#### [TEXTAUSZUG ZUM LESEN]
* * * * * * *
200 Millionen für die AfD
In Deutschland bietet sich immer offener die AfD für diese letztendlich faschistische Perspektive an. Diese Partei stellt derzeit mit über 90 Abgeordneten die drittstärkste Fraktion im Bundestag. In der Wahlperiode bis 2021 stehen ihr mehr als 200 Millionen Euro für Personal in der Fraktion und für Mitarbeitende im Bundestag und den Wahlkreisbüros zur Verfügung.
Sie kann mit diesem Geld etwa 350 Stellen besetzen. Untersuchungen kommen zu dem Ergebnis, dass die Allianzen dieses politischen Apparats mit neofaschistischen Kreisen immer enger werden.
Verantwortung der Linken
Welche Verantwortung tragen die Linken und die Gewerkschaften für den aktuellen Rechtsruck? Haben sie sich zu sehr um identitätspolitische und kulturelle Fragen und zu wenig um die existenziellen Probleme der Lohnabhängigen und Prekarisierten gekümmert hat?
* * * * * * *
#### [VORLIEGENDE ANGABEN]
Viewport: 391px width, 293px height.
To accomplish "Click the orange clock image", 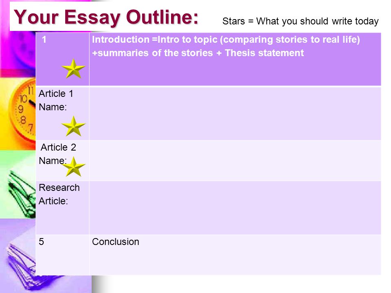I will coord(22,112).
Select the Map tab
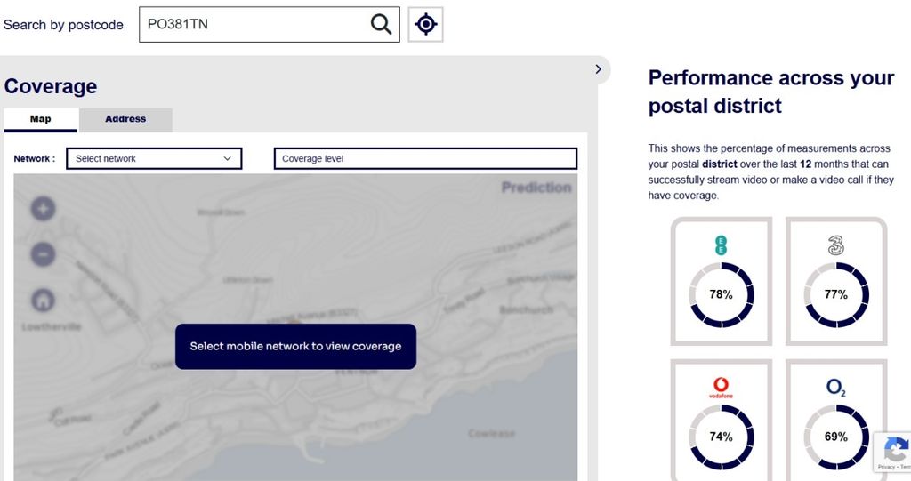Image resolution: width=911 pixels, height=481 pixels. pyautogui.click(x=41, y=119)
* * * * * * *
#### [DEINE AUFGABEN]
1) Beantworte diese Fragen zum Textauszug über die AfD:
(a) Mit wie vielen Abgeordneten sitzt die AfD im Bundestag?
(b) Wie viel Geld steht ihr in der Wahlperiode bis 2021 für Personal zur Verfügung?
(c) Wie viele Stellen kann sie mit diesem Geld ungefähr besetzen?
2) Setze den Text über die AfD und den Rechtsruck nach seinem letzten Satz fort.

#### [ANTWORTEN JE AUFGABE]
1)
(a) Mit über 90 Abgeordneten.
(b) Mehr als 200 Millionen Euro.
(c) Etwa 350 Stellen.

2)
Diese Kritik ist nicht von der Hand zu weisen. Zudem haben viele Linke und gewerkschaftlich Aktive noch immer nicht die Ursachen des historischen Scheiterns von Sozialdemokratie und Stalinismus verstanden, das die alte Arbeiterbewegung zerstört hat. Die verbliebene Minderheit der zersprengten revolutionären Linken ist zudem eher mit sich selbst und ihren internen Debatten beschäftigt.
Stattdessen sind vereinheitlichende, in der Öffentlichkeit wirksame Initiativen erforderlich. Sie müssen elementare Klassenfragen wie den Kampf gegen Armut glaubwürdig beantworten. Solange Linke und gewerkschaftlich Aktive das nicht verstehen, werden sie sich weiter um sich selbst drehen und sich von den Rechten endgültig ihr „Kronjuwel“ (so AfD-Führer Höcke) entreißen lassen.
Was tun?
Der Aufwärtstrend der AfD kann nur durch eine konsequente antikapitalistische Politik gebrochen werden. Die Linke und die Gewerkschaften müssen sowohl die Klimafrage als auch die soziale Frage beantworten. Dazu bedarf es einer Mobilisierung vor allem der gewerkschaftlich organisierten Teile der arbeitenden Klasse und der Jugend. Nur so kann der Widerstand gegen alle neoliberalen Spaltungspolitiken entwickelt werden.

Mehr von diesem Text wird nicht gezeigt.